Sceptycznie do bitcoinów odnosi się tez Ministerstwo Finansów.
- Przyznam, że jeżeli chodzi o kryptowaluty, to nasze podejście jest umiarkowanie negatywne ze względu na to, że krytpowaluty są anonimowe - podkreślił Filip Świtała, dyrektor departamentu systemu podatkowego Ministerstwa Finansów. - Nie jesteśmy w stanie śledzić tego, kto jest płatnikiem, a systemy bankowe i systemy płatności elektronicznych, które obecnie istnieją, zapewniają jednak pewną transparentność działań. Nie ukrywam, że na tej transparentności ministerstwu bardzo zależy.
Jednoznaczny brak poparcia dla rozwoju kryptowalut w Polsce wyraził Piotr Wiesiołek, wiceprezes Narodowego Banku Polskiego. Jak podkreślił, NBP odpowiada konstytucyjnie za wartość polskiego pieniądza, a takim pieniądzem nie są kryptowaluty. Wskazał na szereg ryzyk związanych z nimi i zapowiedział przygotowanie kampanii informacyjnej w tym zakresie.
Już w lipcu tego roku NBP wspólnie z Komisją Nadzoru Finansowego wydały oświadczenie, w który ostrzegały przez możliwymi oszustwami i spadkami kursu bitcoina.

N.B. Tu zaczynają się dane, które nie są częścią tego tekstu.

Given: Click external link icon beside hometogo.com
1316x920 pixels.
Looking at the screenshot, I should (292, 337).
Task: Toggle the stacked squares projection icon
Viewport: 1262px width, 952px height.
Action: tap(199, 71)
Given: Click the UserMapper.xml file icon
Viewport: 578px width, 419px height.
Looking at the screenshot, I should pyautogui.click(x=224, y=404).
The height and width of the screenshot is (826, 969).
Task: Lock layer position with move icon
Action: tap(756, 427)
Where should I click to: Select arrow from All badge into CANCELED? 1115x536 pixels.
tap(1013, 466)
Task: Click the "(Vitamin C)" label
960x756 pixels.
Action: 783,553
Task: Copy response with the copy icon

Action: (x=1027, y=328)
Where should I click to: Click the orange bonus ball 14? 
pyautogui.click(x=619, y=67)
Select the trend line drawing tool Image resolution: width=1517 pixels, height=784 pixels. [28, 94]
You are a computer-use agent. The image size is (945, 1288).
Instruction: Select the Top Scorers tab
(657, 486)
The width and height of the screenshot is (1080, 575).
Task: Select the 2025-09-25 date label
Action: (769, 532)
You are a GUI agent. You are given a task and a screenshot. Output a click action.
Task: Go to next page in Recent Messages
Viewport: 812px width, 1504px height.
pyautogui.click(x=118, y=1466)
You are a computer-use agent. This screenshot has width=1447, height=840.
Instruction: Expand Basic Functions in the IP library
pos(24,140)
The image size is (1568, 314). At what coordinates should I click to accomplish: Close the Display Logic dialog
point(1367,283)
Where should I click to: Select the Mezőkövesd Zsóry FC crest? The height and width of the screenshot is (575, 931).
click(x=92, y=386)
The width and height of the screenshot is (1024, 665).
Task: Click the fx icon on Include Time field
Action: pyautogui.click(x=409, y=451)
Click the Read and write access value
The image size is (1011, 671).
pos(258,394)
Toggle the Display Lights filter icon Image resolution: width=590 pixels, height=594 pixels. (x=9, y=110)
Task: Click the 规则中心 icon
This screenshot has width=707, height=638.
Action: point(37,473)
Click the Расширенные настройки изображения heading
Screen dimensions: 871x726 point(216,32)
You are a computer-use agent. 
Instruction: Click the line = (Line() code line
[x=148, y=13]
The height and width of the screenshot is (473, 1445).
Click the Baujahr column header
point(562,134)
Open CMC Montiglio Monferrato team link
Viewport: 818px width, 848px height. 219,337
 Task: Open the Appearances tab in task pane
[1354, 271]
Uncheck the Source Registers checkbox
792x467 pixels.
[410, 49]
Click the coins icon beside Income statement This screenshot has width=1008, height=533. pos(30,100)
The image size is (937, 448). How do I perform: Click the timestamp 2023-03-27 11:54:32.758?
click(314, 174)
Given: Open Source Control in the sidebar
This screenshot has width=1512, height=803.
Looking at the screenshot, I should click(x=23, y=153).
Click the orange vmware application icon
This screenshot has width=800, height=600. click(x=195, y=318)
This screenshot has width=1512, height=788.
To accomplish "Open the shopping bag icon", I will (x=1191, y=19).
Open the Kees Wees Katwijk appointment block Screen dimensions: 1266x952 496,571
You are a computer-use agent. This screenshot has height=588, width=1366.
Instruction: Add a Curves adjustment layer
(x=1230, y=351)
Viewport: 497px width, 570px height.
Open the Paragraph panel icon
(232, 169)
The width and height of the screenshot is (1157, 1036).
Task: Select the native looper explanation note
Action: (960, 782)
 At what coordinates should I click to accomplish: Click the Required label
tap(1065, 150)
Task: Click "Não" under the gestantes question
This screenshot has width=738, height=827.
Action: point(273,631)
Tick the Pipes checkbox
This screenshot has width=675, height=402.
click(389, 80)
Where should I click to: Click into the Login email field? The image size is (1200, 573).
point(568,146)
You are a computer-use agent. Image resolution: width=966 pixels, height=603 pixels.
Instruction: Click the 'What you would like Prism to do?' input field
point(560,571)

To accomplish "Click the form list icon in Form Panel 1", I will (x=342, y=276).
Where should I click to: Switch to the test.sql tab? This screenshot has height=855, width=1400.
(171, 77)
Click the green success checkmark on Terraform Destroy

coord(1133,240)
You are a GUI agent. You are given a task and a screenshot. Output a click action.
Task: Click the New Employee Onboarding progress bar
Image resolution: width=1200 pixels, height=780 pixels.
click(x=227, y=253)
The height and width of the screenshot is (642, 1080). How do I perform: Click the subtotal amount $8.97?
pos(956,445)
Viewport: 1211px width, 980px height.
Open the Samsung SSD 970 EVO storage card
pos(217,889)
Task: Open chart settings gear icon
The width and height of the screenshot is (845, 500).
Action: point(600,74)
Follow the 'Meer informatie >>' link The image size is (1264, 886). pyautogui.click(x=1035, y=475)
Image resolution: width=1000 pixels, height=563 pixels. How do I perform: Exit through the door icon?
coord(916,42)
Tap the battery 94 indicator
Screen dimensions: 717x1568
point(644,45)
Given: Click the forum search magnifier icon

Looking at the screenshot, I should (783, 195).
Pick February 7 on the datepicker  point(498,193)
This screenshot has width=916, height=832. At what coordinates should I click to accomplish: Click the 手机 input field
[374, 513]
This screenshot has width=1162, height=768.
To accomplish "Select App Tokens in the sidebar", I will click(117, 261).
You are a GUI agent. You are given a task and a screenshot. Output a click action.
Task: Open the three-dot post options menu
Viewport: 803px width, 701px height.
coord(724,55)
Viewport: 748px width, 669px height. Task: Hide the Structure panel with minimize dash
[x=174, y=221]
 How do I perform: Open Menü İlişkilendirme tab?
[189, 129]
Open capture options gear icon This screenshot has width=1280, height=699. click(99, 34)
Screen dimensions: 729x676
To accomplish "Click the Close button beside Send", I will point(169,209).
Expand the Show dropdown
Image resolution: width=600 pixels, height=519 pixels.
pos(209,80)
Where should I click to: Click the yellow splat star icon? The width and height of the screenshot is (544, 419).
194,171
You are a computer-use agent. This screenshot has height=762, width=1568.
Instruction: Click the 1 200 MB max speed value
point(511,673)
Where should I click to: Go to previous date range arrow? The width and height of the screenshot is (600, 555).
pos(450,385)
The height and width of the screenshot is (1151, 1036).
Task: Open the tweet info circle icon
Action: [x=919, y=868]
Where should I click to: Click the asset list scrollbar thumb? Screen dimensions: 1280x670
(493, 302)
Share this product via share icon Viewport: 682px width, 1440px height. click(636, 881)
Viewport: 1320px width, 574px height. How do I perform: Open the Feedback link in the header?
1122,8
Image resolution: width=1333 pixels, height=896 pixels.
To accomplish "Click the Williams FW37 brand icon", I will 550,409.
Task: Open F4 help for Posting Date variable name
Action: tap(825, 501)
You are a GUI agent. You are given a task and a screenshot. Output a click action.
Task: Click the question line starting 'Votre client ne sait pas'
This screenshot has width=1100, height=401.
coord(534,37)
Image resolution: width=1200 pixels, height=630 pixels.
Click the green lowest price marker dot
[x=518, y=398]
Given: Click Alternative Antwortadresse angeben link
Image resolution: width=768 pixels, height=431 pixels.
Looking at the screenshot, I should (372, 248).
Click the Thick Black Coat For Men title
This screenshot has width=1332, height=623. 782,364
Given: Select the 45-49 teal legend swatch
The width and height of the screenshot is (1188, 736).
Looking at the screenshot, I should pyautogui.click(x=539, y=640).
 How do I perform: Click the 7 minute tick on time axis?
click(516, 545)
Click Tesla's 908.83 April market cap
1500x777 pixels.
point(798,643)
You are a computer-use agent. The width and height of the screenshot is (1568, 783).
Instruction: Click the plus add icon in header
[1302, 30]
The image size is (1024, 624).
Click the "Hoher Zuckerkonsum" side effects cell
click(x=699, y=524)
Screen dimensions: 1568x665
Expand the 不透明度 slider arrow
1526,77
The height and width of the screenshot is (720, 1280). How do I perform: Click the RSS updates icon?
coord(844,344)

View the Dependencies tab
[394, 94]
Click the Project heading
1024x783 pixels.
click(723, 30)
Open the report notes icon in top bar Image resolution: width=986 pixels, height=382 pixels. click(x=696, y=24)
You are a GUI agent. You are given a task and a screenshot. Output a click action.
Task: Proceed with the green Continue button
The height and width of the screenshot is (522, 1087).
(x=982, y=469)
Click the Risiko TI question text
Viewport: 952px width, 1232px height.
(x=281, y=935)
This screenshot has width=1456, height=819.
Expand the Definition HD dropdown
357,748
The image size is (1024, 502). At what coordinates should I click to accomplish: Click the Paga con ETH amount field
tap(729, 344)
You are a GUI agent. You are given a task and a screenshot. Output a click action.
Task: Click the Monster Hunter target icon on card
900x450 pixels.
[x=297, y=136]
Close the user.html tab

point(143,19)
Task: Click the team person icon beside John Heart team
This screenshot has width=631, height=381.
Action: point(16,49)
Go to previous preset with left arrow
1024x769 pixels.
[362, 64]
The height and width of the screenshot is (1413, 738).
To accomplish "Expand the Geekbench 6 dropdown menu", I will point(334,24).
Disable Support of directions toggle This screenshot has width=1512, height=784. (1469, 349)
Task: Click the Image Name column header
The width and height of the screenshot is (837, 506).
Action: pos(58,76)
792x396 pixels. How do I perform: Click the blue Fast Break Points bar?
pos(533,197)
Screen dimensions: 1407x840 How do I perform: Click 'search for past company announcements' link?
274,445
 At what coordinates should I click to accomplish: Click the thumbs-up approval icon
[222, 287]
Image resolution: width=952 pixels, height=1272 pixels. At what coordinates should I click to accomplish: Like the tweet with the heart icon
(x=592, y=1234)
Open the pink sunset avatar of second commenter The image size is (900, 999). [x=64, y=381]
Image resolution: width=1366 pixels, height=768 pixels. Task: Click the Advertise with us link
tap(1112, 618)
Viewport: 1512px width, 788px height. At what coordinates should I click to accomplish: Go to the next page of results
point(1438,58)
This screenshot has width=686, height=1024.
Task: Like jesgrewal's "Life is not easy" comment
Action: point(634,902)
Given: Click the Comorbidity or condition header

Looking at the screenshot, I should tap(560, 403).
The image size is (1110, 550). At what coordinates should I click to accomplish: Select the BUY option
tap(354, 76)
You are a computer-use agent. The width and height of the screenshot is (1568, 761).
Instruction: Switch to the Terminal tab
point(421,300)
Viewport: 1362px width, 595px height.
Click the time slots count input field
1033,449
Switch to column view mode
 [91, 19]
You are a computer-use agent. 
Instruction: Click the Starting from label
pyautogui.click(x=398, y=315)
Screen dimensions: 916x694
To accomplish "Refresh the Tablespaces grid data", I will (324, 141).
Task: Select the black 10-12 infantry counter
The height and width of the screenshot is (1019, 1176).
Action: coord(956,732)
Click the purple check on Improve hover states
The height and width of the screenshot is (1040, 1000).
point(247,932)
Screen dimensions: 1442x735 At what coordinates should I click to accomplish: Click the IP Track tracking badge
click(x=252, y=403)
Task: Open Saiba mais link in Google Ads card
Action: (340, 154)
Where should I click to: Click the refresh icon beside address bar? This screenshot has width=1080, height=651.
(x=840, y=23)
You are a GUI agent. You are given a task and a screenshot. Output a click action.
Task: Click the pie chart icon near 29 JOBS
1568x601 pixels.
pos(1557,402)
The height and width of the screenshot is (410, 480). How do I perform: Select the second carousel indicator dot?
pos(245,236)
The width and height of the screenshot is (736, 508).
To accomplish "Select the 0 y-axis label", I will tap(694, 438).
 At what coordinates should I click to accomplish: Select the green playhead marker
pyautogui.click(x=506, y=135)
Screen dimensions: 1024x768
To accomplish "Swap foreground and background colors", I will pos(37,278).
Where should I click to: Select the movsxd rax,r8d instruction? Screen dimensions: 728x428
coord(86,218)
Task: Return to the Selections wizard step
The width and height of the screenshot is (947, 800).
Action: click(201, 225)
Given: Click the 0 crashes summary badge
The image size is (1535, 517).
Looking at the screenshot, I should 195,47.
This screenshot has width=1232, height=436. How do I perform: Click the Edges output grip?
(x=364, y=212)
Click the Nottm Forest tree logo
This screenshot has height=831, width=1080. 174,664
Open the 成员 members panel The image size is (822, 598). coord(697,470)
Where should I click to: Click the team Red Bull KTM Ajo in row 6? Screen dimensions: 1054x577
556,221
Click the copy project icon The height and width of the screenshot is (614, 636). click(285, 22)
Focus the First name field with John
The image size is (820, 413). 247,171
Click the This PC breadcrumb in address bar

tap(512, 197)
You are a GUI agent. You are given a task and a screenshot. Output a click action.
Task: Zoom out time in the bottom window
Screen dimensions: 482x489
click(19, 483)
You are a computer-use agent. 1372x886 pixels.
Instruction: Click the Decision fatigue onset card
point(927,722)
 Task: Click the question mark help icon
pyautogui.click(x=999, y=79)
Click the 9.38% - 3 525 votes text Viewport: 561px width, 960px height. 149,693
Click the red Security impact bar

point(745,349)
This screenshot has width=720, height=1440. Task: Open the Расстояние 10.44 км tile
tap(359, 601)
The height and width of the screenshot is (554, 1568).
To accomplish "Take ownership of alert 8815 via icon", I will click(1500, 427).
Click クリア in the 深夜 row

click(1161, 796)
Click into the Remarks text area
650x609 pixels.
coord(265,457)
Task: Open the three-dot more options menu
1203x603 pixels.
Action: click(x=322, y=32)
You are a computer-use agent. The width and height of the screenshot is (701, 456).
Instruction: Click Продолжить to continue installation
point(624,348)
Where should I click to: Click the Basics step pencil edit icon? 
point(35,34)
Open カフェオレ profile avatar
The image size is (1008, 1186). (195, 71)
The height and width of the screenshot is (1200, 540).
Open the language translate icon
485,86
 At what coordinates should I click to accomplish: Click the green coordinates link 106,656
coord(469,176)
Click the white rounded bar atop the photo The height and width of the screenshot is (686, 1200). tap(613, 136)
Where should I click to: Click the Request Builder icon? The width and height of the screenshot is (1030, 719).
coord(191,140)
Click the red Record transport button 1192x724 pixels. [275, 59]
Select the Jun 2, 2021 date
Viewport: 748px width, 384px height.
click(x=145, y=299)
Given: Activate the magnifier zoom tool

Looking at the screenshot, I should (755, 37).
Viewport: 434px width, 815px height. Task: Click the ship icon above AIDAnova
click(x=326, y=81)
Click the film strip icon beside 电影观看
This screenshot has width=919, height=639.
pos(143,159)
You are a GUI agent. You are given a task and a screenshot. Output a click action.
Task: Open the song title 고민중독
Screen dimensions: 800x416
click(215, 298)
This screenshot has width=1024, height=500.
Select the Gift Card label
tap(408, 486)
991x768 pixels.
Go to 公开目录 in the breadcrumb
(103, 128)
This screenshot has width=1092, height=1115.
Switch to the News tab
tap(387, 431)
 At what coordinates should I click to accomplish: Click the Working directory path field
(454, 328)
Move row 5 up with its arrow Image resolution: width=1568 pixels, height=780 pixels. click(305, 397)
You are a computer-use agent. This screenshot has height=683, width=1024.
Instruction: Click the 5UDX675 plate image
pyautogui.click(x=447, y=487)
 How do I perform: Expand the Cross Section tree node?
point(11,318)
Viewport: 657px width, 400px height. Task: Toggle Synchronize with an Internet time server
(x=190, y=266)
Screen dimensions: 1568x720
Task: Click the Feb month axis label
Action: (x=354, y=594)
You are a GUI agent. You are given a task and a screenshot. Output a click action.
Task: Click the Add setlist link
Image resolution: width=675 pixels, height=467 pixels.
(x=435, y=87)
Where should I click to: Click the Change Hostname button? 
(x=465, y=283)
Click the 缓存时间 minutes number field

Sekretne życie milionerów w Londynie
Zwolennicy cyfrowych walut mogą wytknąć NBP i KNF, że od czasu, gdy te ostrzegały przed stratami z inwestycji w bitcoiny, ich notowania wzrosły o 250 proc. W lipcu wartość jednego bitcoina wynosiła niecałe 10 tys. zł. Teraz to około 35 tys. zł.
Ewentualny zakaz handlu bitcoinami w momencie, gdy ich wartość rośnie jak na drożdżach, byłaby mocno kontrowersyjna. To pewnego rodzaju ograniczenie wolności decydowania o własnych pieniądzach. A jak już pisaliśmy, wystarczyło 25 złotych zainwestowane w bitcoiny 7 lat temu, by teraz być w gronie milionerów. Odbieranie Polakom szans na zarabianie pieniędzy byłoby trudne do wytłumaczenia. Zamiast tego powinno się możliwie skutecznie uregulować rynek.
Pierwsze kroki w tym kierunku czyni Ministerstwo Finansów. Definicję "waluty wirtualnej" ma zawierać projekt ustawy o przeciwdziałaniu praniu pieniędzy oraz finansowaniu terroryzmu - informuje "Rzeczpospolita". Podmioty zajmujące się obrotem kryptowalutami będą musiały stosować przewidziane w ustawie środki bezpieczeństwa finansowego. Jednocześnie resort podkreśla, że nie planuje na razie specjalnych przepisów podatkowych.